What is being asked:
Gather every line of the material below that contains the word "width", and copy each one out in full.

[Source records]

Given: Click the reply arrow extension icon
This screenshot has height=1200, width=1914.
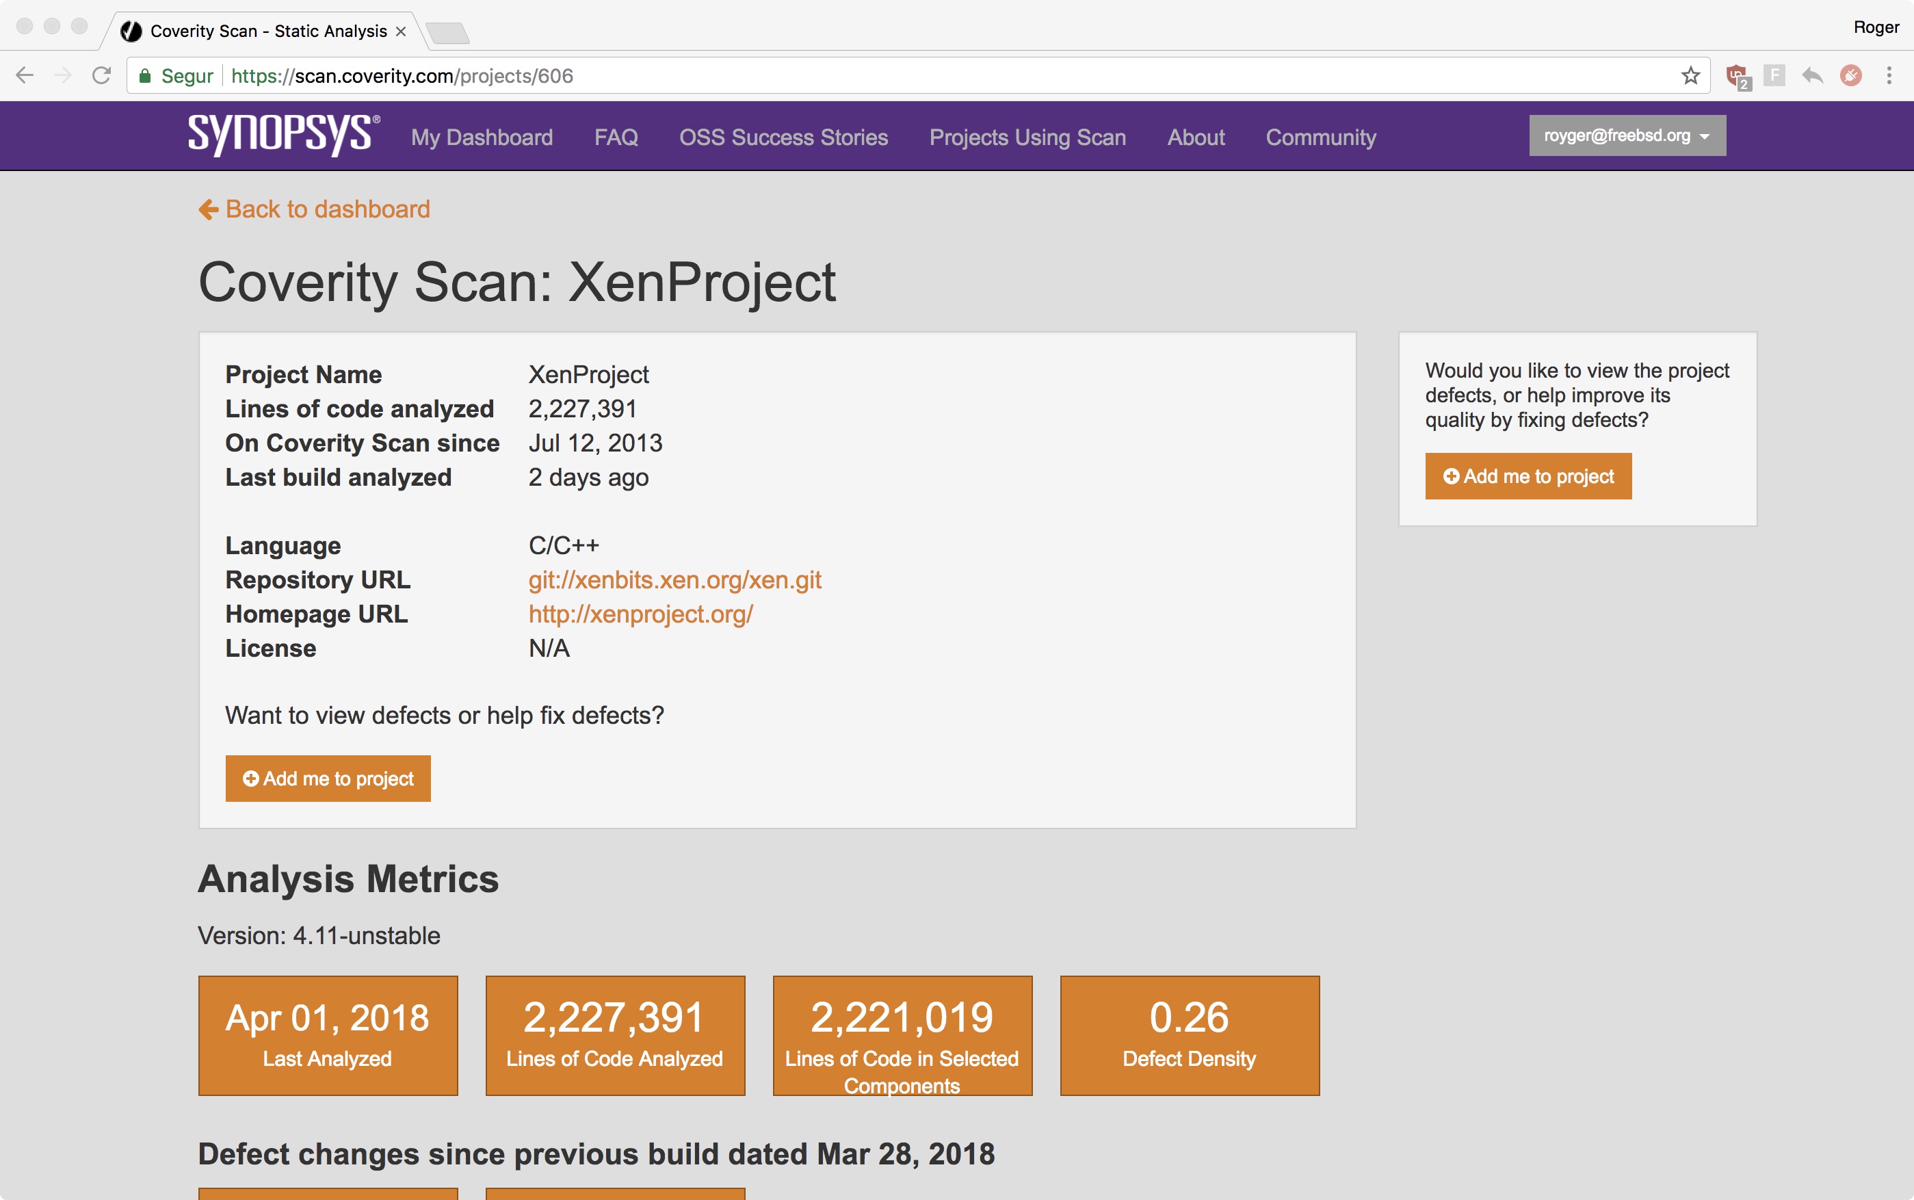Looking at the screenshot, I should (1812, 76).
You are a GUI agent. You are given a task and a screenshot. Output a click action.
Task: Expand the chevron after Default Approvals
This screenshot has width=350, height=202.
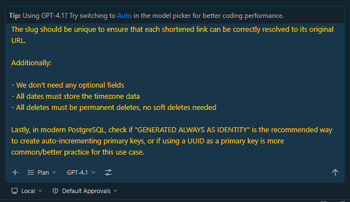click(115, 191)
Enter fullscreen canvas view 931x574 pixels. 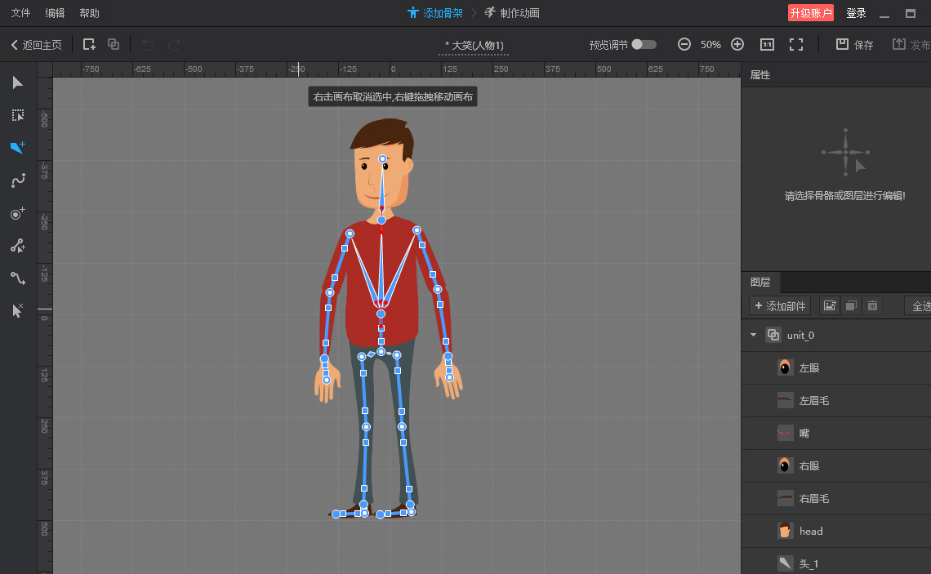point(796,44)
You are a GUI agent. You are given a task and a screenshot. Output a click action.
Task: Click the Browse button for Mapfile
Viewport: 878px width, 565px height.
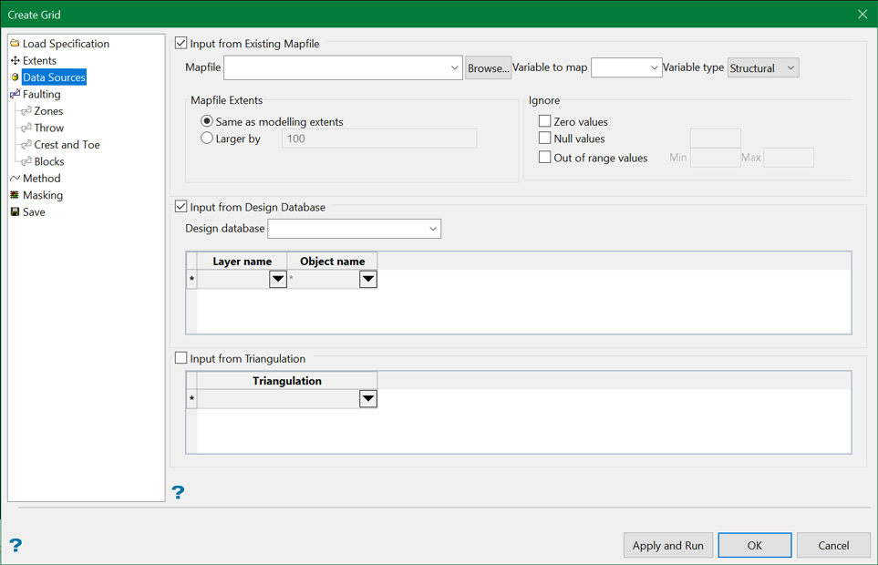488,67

Complete response:
This screenshot has height=1200, width=1914.
This screenshot has width=350, height=202.
Viewport: 878px width, 565px height.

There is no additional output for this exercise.